Because Proposition 8 did nothing to substantively alter the underlying relationship or domestic partnerships into which California same-sex couples had committed themselves. Instead, it simply took from them the word “marriage”. But the court didn’t point this out to diminish the matter, but to highlight it. “A rose by any other name may smell as sweet, but to the couple desiring to enter into a committed lifelong relationship, a marriage by the name of ‘registered domestic partnership’ does not. The word ‘marriage’ is singular in connoting ‘ a harmony in living,’ ‘a bilateral loyalty,’ and ‘a coming together for better or for worse, hopefully enduring, and intimate to the degree of being sacred.'”, citing the U.S. Supreme Court’s ruling in 1965’s Griswold v. Connecticut, which declared the existence of a federal right to privacy and struck down prohibitions against contraception.

In the end, the court found that constitutional jurisprudence does not permit the people to “enact laws” that “single out a certain class of citizens for disfavored legal status” thus raising “the inevitable inference that the disadvantage imposed is born of animosity toward the class of persons affected.” The purpose of such a law isn’t to promote some “legitimate legislative end”, but “to make them unequal to everyone else.”

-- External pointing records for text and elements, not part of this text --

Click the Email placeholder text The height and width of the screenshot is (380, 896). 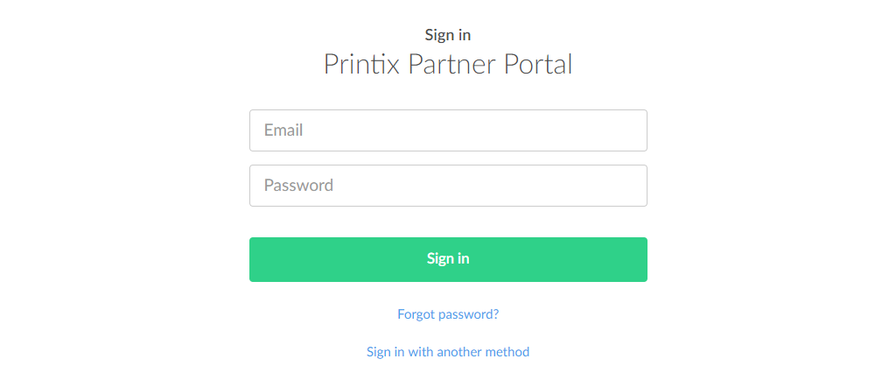(x=284, y=130)
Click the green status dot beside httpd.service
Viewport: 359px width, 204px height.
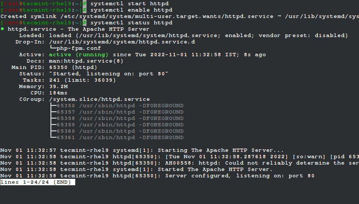tap(2, 29)
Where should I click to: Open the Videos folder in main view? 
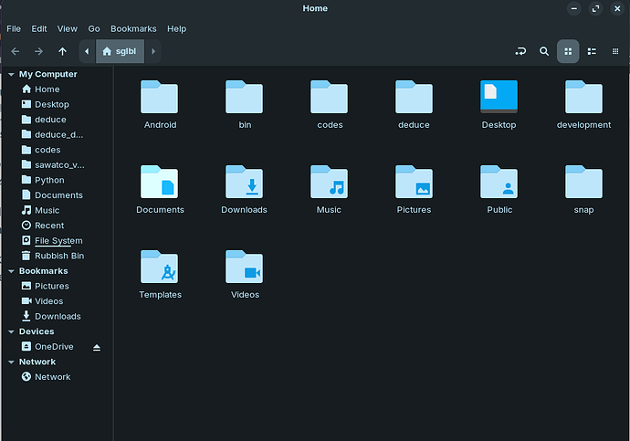click(244, 268)
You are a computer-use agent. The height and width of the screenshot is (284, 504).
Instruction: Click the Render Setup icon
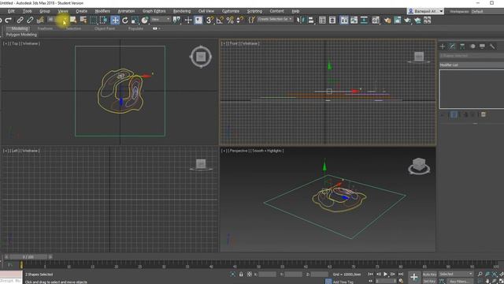pyautogui.click(x=387, y=21)
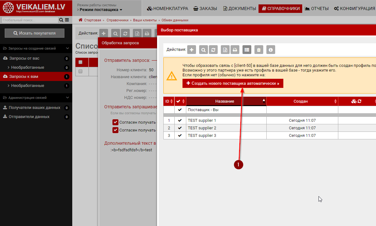Open the hamburger menu beside global search
The width and height of the screenshot is (376, 226).
point(67,20)
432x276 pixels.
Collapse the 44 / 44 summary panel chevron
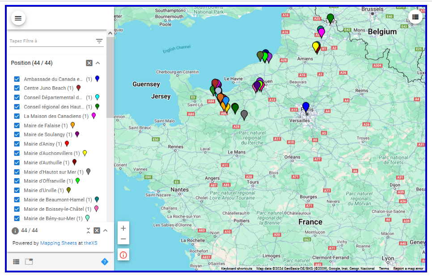106,230
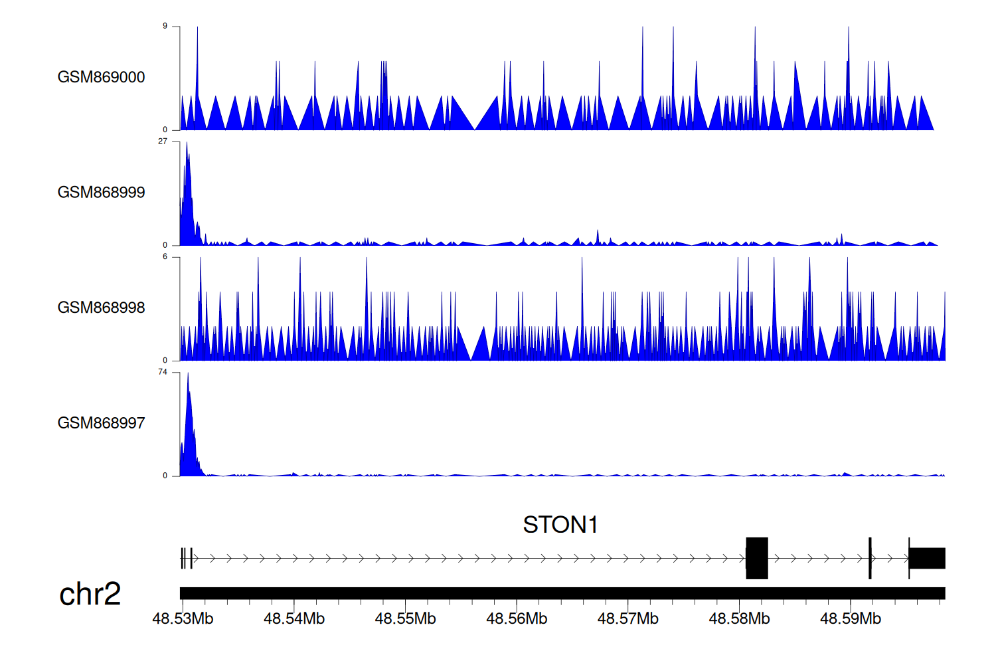
Task: Select the GSM868999 track label
Action: [101, 193]
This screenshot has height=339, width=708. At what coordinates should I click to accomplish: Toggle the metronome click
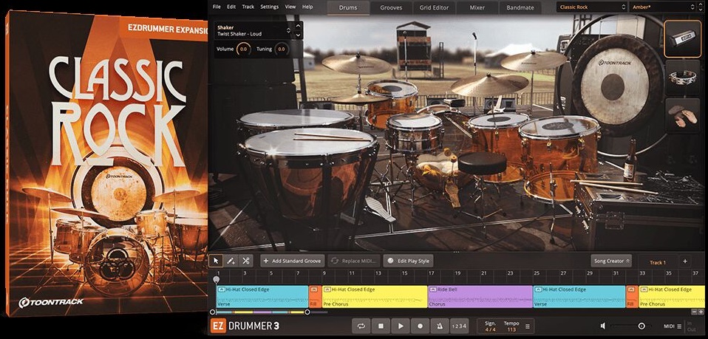point(440,326)
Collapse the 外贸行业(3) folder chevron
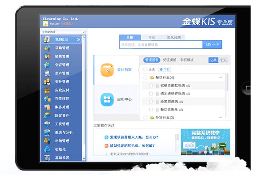Screen dimensions: 269x175 [221, 118]
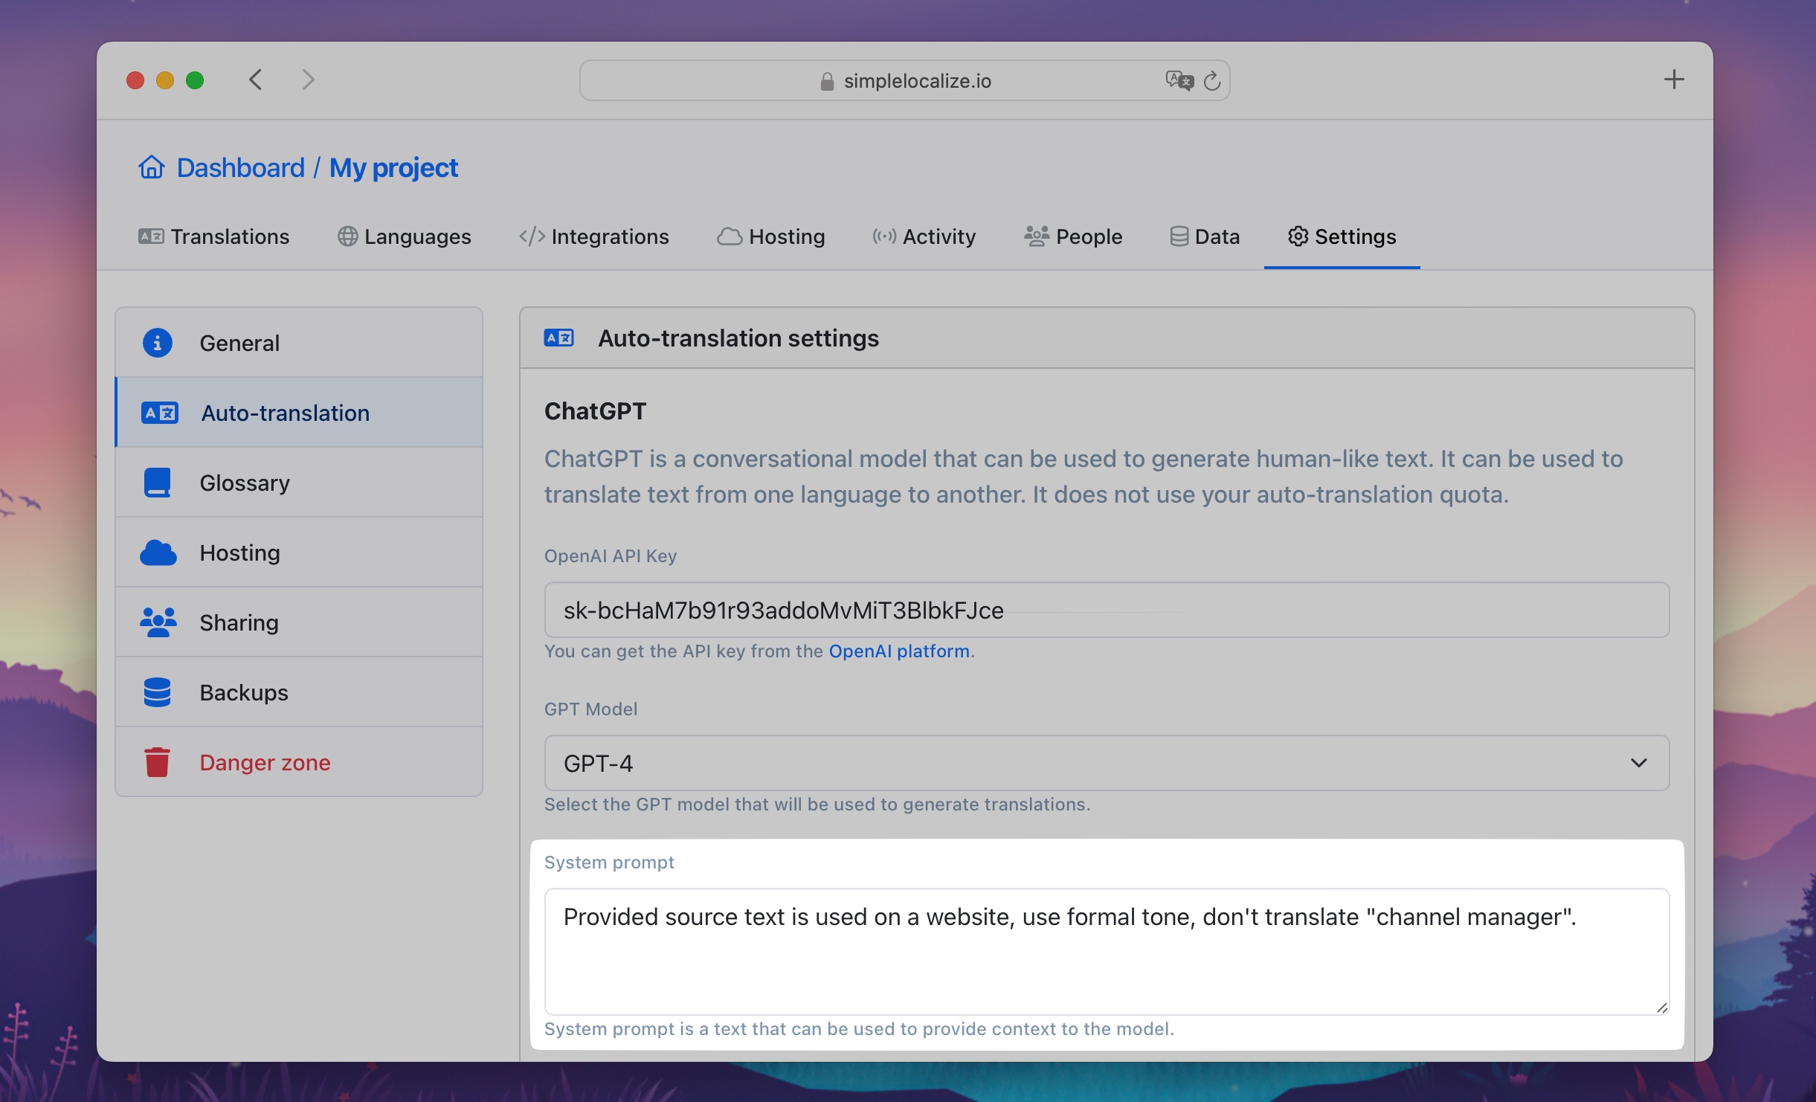The height and width of the screenshot is (1102, 1816).
Task: Click the Data tab
Action: pyautogui.click(x=1206, y=236)
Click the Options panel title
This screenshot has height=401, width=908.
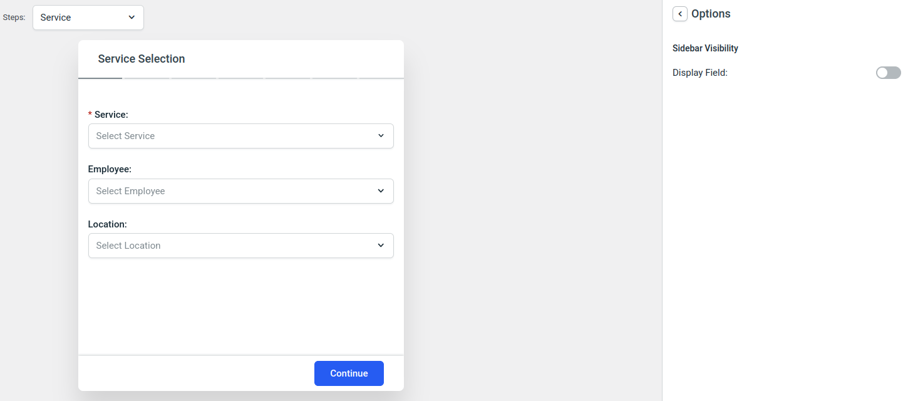[711, 13]
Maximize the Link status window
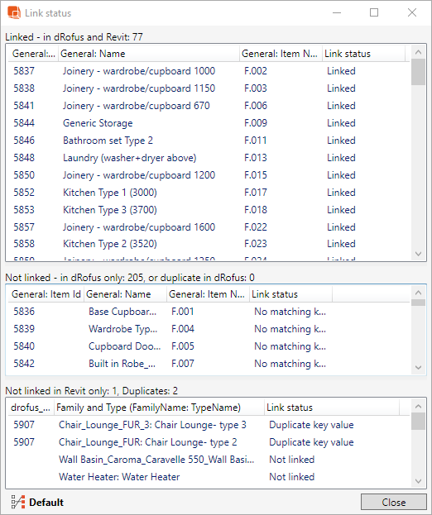The width and height of the screenshot is (432, 515). pyautogui.click(x=374, y=12)
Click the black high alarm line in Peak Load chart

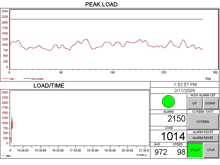tap(106, 19)
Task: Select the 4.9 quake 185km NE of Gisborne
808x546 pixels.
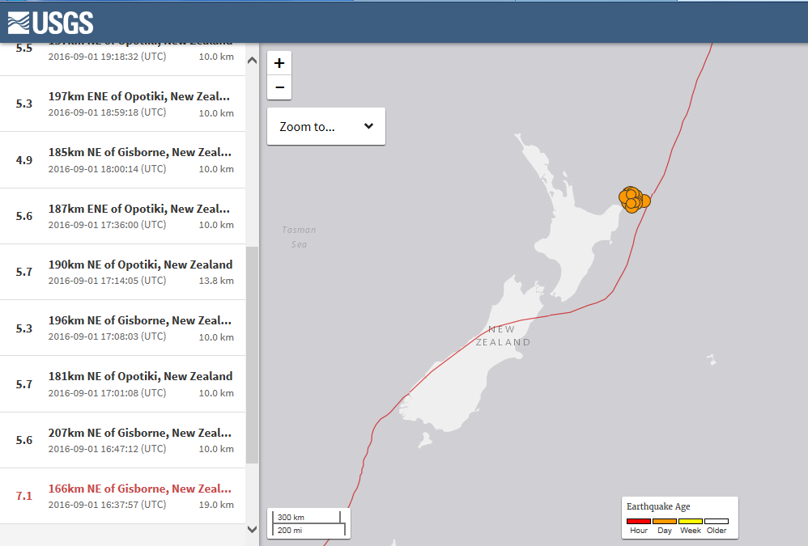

In order for a law like Prop 8 to stand, with all of its “meaningful harm to gays and lesbians”, some “legitimate state interest” must justify it. More specifically, “it” isn’t whether the legal state extant post-Prop 8 was constitutional or not – the question is whether the change that Proposition 8 made in the law could be justified, in and of itself.

The U.S. Supreme Court had decided cases going back to the 60s forbidding states from a “targeted exclusion of a group of citizens from a right or benefit that they had enjoyed on equal terms with all other citizens.” A right conveyed cannot later be withdrawn without a legitimate state justification.

The court analyzed the purported “justifications” for Prop 8 and found them illegitimate. For instance, Prop 8 proponents claimed that only heterosexual marriage was good for childrearing, but the law didn’t substantively affect same-sex couples’ right to have or adopt children. The court also went out of its way to destroy the Prop 8 proponents’ arguments that taking away the use of the term “marriage” from same-sex couples will promote responsible procreation by heterosexual couples.

The court found that Prop 8 existed as “nothing more or less than a judgment about the worth and dignity of gays and lesbians as a class.” Indeed, the court found that Prop 8 was born and promoted from a fundamental disapproval of homosexuals and from homophobia – that same-sex couples are inferior, and that their relationships are undesirable. The 9th Circuit concluded saying that the people of California violated the Equal Protection Clause by using their initiative power to target a minority group and illegitimately withdrawing a right that they possessed.